The Dwell on Design show taking place at the Los Angeles Convention Center this weekend is like a porn extravaganza for design fetishists. Cypress burned and finished until it looks like alligator skin. Washers you can operate with your smart phone. Giant glamping tipis stocked with velvety bean-bag chairs. Bluetooth stereo systems that look like children’s building blocks. Outdoor kitchen setups — i.e. pumped-up bbqs — that cost more than three-bedroom houses in my husband’s hometown. (Admittedly that’s not saying a whole lot.) Hundreds of vendors hawk cutting-edge household products, and the occasional jewelry and back rub — everything you want for your urban wet dream.
In the middle of the San Fernando Valley, there’s a place where you can glide in your kayak past blue and green herons between banks of lush vegetation — a mix of palms, deciduous trees, and bamboo. Water from the Sepulveda Basin gets recycled in this rare stretch of the Los Angeles River that has not been turned into a concrete trough. It’s a reminder of the natural beauty that was here before over-consuming dwellers put up a parking lot, in the words of Joni Mitchell. Sadly, you have to paddle past the occasional partially submerged shopping cart — how symbolic is that.
Yesterday I experienced two sides of LA, a city that prides itself on both its cosmopolitan pleasures and its natural beauty. As someone who has always prided herself on being both a town and a country mouse, I appreciated both experiences. But I have to say that despite the trend of makers going green, the forces of urbanization still have the upper hand in our city.
This was my first visit to Dwell on Design. I primarily registered to go see Helen Arahuete speak about her work with John Lautner today at 3:30, but I also wanted to look for new ideas in architecture and design. We’re going back to Michigan to work on our cabin this summer. Much of the merch at Dwell is state-of-the-art, top-of-the-line luxury goods. There’s a lot of money at this show; no wonder yesterday’s big news was the sale of Dwell on Design from the magazine Dwell to the UK exhibition presenters Informa. The goal of the multimillion deal is to take the U.S.’s number-one design event to other countries.
Little old me walked right by all the fancy kitchens. But I was pleased to see the emphasis on salvaged timber and LEED building materials. And there were several items I would love to incorporate into our shack, even if we just steal the concepts and make them ourselves. Open Close Doors makes sliding glass dividers embedded with dune grass or sticks. Resource Furniture makes super trick Murphy-style beds that are perfect for tiny homes like ours.
Admittedly, despite my love of Lautner, I don’t fit the typical modernist aesthetic. I prefer natural surfaces to glossy white, steel, or plastic. I did find several vendors of gorgeous wood products. Delta Millworks, from Austin, Texas, takes Southern Cypress and other conifers and transforms them via the Japanese fire process called Shou-Sugi-Ban. The burning and staining brings out the grains of the wood: the eyes, waves, and patterns.
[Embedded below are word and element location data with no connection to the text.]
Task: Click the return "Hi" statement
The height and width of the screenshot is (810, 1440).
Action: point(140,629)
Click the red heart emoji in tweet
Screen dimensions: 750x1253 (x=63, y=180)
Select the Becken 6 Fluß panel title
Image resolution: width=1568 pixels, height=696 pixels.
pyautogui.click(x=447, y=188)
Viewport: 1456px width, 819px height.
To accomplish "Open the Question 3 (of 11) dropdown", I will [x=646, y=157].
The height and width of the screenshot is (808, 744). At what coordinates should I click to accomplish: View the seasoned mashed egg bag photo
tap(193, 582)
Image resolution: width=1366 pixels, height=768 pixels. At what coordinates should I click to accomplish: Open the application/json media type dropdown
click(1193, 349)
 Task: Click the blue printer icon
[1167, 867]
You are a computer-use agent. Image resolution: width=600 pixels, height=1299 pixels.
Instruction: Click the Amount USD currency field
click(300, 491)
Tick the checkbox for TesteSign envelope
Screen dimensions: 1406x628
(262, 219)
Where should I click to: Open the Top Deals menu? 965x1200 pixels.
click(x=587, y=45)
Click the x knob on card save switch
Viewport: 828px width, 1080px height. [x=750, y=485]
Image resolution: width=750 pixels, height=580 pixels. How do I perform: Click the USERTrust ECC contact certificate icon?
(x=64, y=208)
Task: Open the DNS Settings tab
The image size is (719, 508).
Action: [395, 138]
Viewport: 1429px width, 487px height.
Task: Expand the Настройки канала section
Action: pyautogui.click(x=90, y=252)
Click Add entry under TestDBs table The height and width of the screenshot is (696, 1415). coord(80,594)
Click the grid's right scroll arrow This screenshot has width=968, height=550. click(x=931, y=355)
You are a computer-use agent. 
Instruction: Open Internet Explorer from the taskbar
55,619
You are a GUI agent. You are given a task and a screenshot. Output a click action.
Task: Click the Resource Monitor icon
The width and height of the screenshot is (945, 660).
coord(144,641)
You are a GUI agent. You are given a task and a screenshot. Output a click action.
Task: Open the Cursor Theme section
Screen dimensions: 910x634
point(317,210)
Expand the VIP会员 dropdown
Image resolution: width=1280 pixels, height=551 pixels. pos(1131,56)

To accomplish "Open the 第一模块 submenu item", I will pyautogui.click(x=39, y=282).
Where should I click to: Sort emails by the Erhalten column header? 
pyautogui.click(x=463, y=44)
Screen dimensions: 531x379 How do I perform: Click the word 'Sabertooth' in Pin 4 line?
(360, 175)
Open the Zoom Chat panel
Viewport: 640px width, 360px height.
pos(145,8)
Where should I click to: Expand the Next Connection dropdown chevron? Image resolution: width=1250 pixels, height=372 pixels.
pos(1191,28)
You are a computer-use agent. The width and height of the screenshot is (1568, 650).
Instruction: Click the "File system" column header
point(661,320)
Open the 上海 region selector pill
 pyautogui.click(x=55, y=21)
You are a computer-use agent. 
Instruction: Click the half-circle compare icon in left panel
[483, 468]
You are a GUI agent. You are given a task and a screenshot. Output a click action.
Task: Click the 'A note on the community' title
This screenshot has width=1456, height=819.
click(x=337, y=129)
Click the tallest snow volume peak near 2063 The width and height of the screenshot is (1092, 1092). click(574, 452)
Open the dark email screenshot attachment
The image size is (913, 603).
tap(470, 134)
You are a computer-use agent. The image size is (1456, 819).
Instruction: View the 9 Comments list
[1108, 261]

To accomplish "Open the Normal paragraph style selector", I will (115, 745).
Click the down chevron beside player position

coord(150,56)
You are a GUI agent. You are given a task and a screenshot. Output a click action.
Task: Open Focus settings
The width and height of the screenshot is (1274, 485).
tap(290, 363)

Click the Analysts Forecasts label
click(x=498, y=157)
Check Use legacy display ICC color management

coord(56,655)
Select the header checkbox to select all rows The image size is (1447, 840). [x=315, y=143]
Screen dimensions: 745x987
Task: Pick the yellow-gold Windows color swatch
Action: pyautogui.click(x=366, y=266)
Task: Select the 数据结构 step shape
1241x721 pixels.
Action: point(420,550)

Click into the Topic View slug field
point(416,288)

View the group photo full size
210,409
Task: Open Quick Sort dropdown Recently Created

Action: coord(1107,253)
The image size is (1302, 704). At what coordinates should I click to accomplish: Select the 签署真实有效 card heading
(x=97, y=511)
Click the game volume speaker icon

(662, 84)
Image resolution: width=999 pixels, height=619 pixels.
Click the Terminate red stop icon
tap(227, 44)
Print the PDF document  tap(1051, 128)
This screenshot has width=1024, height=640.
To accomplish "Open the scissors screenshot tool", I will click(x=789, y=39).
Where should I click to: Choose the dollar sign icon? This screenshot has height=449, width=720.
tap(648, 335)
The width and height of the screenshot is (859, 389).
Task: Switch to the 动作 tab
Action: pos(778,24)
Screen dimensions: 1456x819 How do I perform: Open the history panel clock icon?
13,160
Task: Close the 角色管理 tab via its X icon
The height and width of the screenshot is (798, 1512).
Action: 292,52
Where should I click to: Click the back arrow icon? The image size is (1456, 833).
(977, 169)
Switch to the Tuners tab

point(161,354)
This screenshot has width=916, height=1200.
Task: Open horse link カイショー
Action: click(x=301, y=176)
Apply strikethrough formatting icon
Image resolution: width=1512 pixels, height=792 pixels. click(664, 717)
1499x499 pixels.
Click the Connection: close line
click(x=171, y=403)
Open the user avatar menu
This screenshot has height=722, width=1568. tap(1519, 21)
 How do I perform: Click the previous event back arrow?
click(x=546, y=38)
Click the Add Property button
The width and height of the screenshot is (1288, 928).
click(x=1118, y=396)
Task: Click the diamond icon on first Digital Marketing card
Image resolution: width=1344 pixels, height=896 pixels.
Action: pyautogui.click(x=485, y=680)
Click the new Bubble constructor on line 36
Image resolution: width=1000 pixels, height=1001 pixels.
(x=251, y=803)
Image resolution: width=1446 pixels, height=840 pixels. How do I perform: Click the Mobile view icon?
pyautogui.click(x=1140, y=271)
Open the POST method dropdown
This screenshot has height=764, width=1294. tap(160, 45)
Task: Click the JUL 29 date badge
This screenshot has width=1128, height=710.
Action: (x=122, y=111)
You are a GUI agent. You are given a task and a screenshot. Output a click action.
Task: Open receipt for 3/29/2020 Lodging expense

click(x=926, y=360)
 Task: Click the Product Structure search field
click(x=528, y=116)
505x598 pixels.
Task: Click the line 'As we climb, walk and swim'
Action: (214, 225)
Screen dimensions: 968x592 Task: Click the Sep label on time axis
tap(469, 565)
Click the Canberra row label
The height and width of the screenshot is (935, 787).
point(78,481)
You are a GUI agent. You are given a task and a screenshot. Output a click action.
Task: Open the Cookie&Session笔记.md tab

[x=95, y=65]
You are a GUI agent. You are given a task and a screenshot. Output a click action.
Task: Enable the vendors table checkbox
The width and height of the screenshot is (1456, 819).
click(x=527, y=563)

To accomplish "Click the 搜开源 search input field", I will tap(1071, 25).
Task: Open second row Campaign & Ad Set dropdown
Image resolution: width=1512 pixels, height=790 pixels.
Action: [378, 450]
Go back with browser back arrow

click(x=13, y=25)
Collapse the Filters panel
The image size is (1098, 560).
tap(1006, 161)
There’s no greater designer than Mother Nature. Centennial Woods recycles pine from 10-year-old snow fences in Wyoming, using the dry, rough wood as siding, roofing, flooring, etc.
You love wood too but aren’t ready to rip out the dry wall and re-panel your whole house? Stikwood has an ingenious solution: thin (3/16″) slices of reclaimed wood with sticky strips on the back; adhere to your wall and voila, wood paneling. They also have painted patterns. I brought home a sample that we’re going to stick on the wall like a piece of art; it looks like a beach surrounded by rippling water.
I paddled the LA River with the Los Angeles Conservation Corps. They take outings all summer long. It’s an easy three-quarter mile trip up and back. The water is mostly inches shallow, with one stretch that’s 10 feet deep. Their goal is to both show the beauty of nature, and the tragedy of our culture of waste. Shredded plastic bags hang from tree limbs like some designer’s sick take on Spanish moss. We shouldn’t just have to pay for these horrible things; they should be banned all together. Fortunately, let water flow and the birds will come. We saw lots of them: herons, ducks, cormorants, egrets, hawks, red-winged blackbirds, etc.
Fortunately, there are several efforts underway to bring back to life this waterway that snakes through our city. A party tonight brings together the two worlds I explored yesterday: The River Makers Bash is part of the LA Design Festival. After all, one of the defining factors of the great California architects of the last century — the aesthetic upon which Dwell was founded — was that they built homes where the walls between inside and outside were permeable, even nonexistent. To go back to Joni, let’s raise paradise, not raze it.